Trauer ist eine Stimmungslage des Menschen, die beim Verlust eines geliebten Gegenübers (Menschen, ggf. auch Tiere), eines schulischen oder beruflichen Misserfolgs, des Versagens an einer Aufgabe o. ä. auftritt. Meist führt die Trauer zu einer gewissen Lähmung der normalen Aktivitäten des trauernden Menschen.

Überwinden der Trauer

Zum Überwinden der Trauer gibt es zwei Ansätze: Die Verdrängung und die Verarbeitung. Durch körperliche Aktivität oder Ablenkung kann man Trauer versuchen zu verdrängen. Man kann auch versuchen, den Verlust zu ersetzen. Ein eher traditioneller Ansatz ist die Verarbeitung der Trauer: Überwunden im Sinne einer intensiven Bewältigung wird Trauer, indem sie bewusst gemacht wird (Trauerarbeit). Jahrhunderte alte Trauerbräuche und Rituale haben durch die Kulturgeschichte hindurch eine stabilisierende und sinnstiftende Rolle gespielt. Durch Erinnerung, und darin symbolisch wiederholtes Zurückholen und Weggeben des Betrauerten, wird ein Sich - Einlassen auf die Extremsituation des Verlustes sowie ein allmähliches Bejahen und Loslösen ermöglicht.

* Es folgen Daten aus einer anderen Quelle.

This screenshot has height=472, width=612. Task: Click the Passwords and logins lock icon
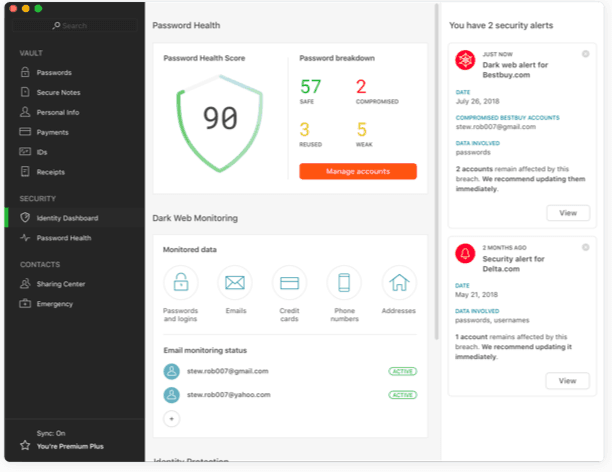point(180,283)
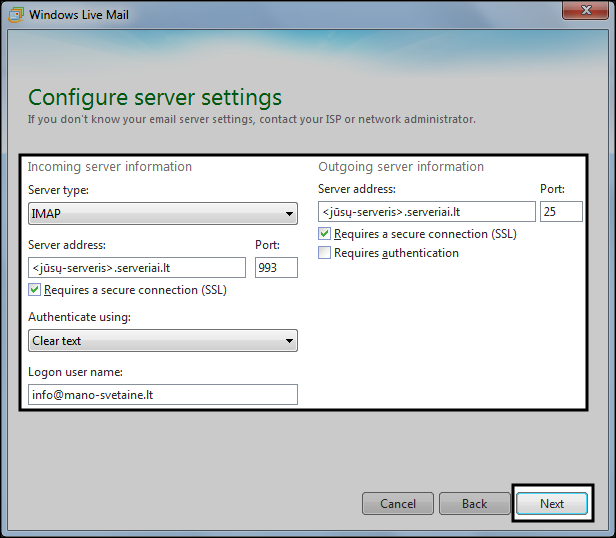Image resolution: width=616 pixels, height=538 pixels.
Task: Click the outgoing Server address field
Action: (x=426, y=211)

Von entscheidender Bedeutung ist ein Ort der Trauer. Darüber hinaus ist die Klage ein konstitutives Trauermoment. In der Kulturgeschichte lässt sich ein Wandel vom Klagegeschrei hin zum differenziert artikulierten Gesang (Requiem) beobachten. Auch dem Gespräch kann die Aufgabe der Trauerüberwindung zukommen. Dabei ist zu berücksichtigen, dass der Tod im von Medien bestimmten Alltag schwer fassbar geworden ist. Es kann auch sinnvoll sein, eine Psychotherapie durchzuführen, da es wichtig ist, einen Trauerenden vor einer übermäßigen pathologischen Trauer, wie Suizidgedanken, Suchtverhalten, völliger Inaktivität und Depressivität zu bewahren. Aus der "Sicht des christlichen Glaubens" ist Trauer eine menschliche Befindlichkeit. Eine besondere Form der Trauer tritt ein, wenn eine Person meint, von Gott verlassen zu sein, ohne dass sie sich selber durch eine Todsünde von Gott trennen will. Solidarität mit den Trauernden wird zu einer besonderen Form christlicher Nächstenliebe.

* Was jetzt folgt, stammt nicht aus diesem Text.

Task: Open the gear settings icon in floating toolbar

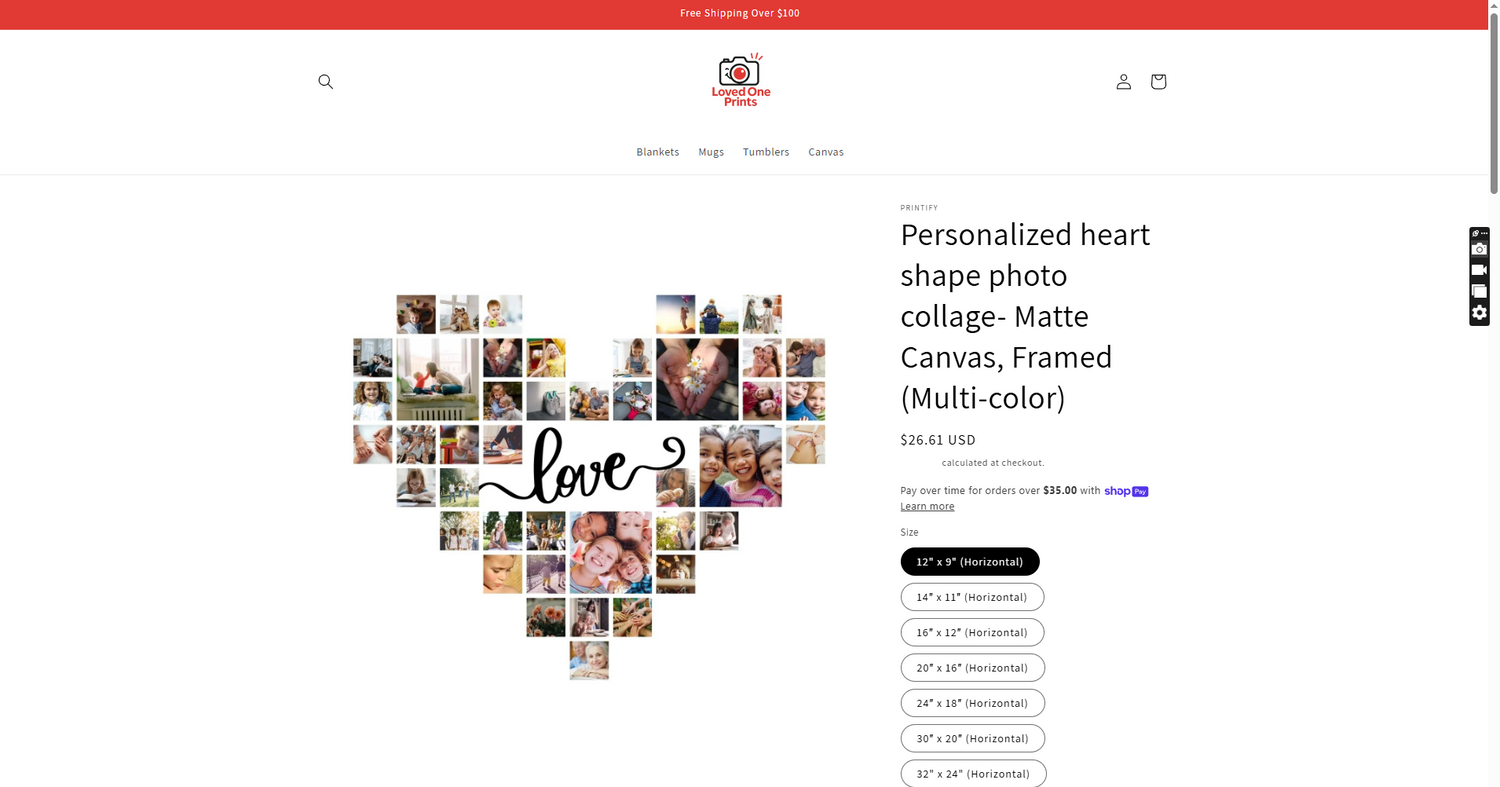Action: click(1479, 313)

Die Trauer verläuft gewöhnlich in Phasen, wobei in der Literatur unterschiedliche Einteilungen und Bezeichnungen zu finden sind. Zunächst befinden sich Trauernde meist in einer Art Schockzustand, wollen nicht wahrhaben, dass ein Mensch verstorben ist. Dann erleben sie Depressionen, Zukunftsangst, Hadern mit dem Schicksal, haben Schuld- und Verlassenheitsgefühle, und körperliche Reaktionen wie z.B: Schlaf-, Konzentrations- und Appetitstörungen. Die Gedanken kreisen um den Verlust. In einer weiteren Phase gelingt es den Trauernden, sich wieder besser zu konzentrieren und den Blick auf die Zukunft zu richten. Der Gedanke an den Verstorbenen verursacht nicht mehr so starke Verzweiflung bzw. sie können sich schneller wieder auf das Hier und Jetzt konzentrieren. Schließlich kommt es bei erfolgreicher Trauerbewältigung zu einem neuen seelischen Gleichgewicht. Eine der bekanntesten Theorien rund um den Trauerprozess stammt von Verena Kast. Sie beschreibt vier voneinander unterscheidbare Phasen, die natürlich nicht streng voneinander getrennt ablaufen:

Erste Phase: Nicht-Wahrhaben-Wollen Der Verlust wird verleugnet, der oder die Trauernde fühlt sich zumeist empfindungslos und ist oft starr vor Entsetzen: „Es darf nicht wahr sein, ich werde erwachen, das ist nur ein böser Traum!” Diese erste Phase ist meist kurz, sie dauert ein paar Tage bis wenige Wochen.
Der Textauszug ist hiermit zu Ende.